Last time, we explored the 70/20/10 model for employee development that suggests that:
- 70% of learning should consist of informal, on-the-job activities that happen right in the workflow — things like projects, team roles, and stretch assignments. This is frequently referred to as "experience".
- 20% of learning should happen through others, including coaching, mentoring, job shadowing and networking — also know as "exposure".
- Only 10% of learning should be reserved for "education" — traditional formal instruction, workshops, university programs, webinars and the like.
Yet, even organizations that are striking the illusive 70/20/10 balance continue to report less than exemplary results. 70% + 20% + 10% doesn’t necessarily add up to 100% of desired learning and performance success. Something in the equation is missing.
A few more Es that contribute to effective employee development
Before experience, exposure and education (the traditional 3 Es) can take hold, you need to address a few additional Es.
E is for expectations and employee engagement
You also need clear expectations and engagement. Engaging employees is essential to optimizing the return on an organization’s investment in learning. That’s where we left off last time.
E is for execution
When it comes to education (workshops, classes and formal training), execution is generally far more sound than in less formal learning modes. Learning through experience and exposure is frequently ad hoc, left to chance, with little structure. And we wonder why it doesn’t deliver the anticipated results!
All learning benefits from:
- A compelling business and personal case
- Concrete objectives and a clear purpose
- A plan for how new skills/knowledge will be applied
- Proper resources, tools, and support
- Milestones and check-ins to ensure that progress is being made
Orchestrating the details and executing well enhances results.
E is for evaluation
And yet, it’s what happens after training that makes the greatest difference in terms of transfer of learning and use of new skills and knowledge on the job. Many organizations spend as much on training as they do on equipment. Yet, with physical assets like new machinery, there’s almost always an effort to measure the return on this investment. Not so with training.
The next ‘E’, evaluation, operates on two levels. First, it’s essential to assess the effectiveness of the learning intervention. Methods vary from gathering participant reactions to testing their learning to recording behavior change to measuring bottom line impact. This information is critical to being able to refine approaches and continuously improve the quality the training provided.
But equally important are the mental processes participants use to evaluate and incorporate what’s been learned.

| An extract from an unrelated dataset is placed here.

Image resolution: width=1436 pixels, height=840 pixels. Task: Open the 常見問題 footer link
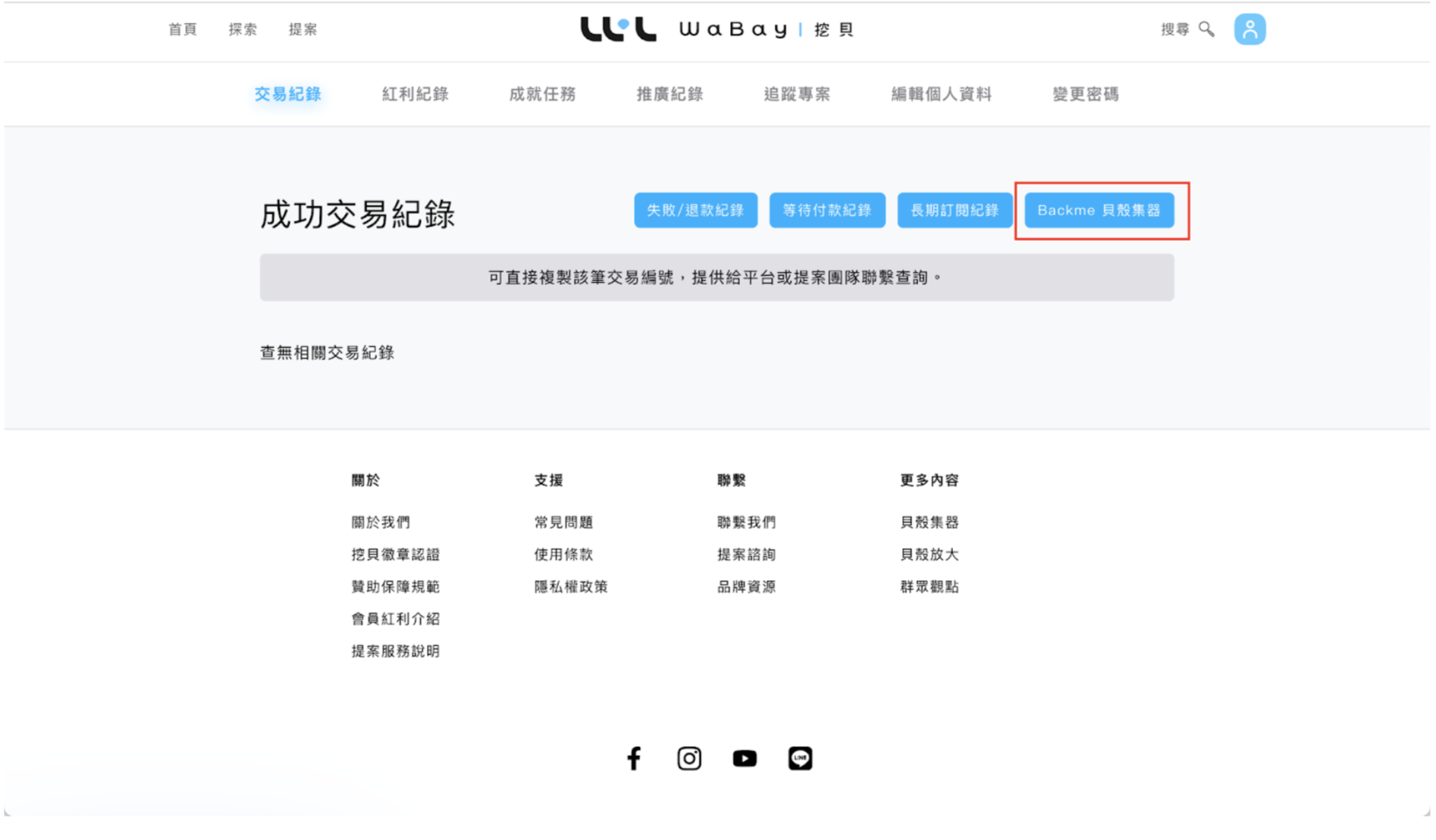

The importance of this reflective loop cannot be overstated. Yet, it’s one of the most overlooked dimensions of learning.
Think about it. Frequently workshops run long and what gets short-changed? Reflection and action planning! And in experience- and exposure-based learning, this sort of focus on collecting insights and setting intentions for their use is rarely even considered.
Want to see infinitely greater results when employees engage in training? It’s as simple as having their managers follow up with one simple question: What did you learn?
In today’s pressure-cooker of a workplace, people run from experience to experience, rarely pausing to reflect and integrate insights… before moving on to the next task before them. A short three to five minute conversation after training communicates the importance of learning and creates the space for insights and intentions to transform themselves into new practices on the job.
E is for embedding new skills into performance
When the other Es become part of the learning landscape, individuals begin to embed new skills into their daily performance… and organizations can embed new, higher standards throughout the organization. This elevates expectations and creates an upward spiral or virtuous circle of effectiveness and performance.
Make it easier to get the most out of employee development initiatives
Education, exposure, and experience are really just the tip of the learning iceberg. Include a few more Es and you’re well on your way to making it ‘E’asier to make the most of your training efforts.
Your turn… what do you do to make it ‘E’asier to get training results?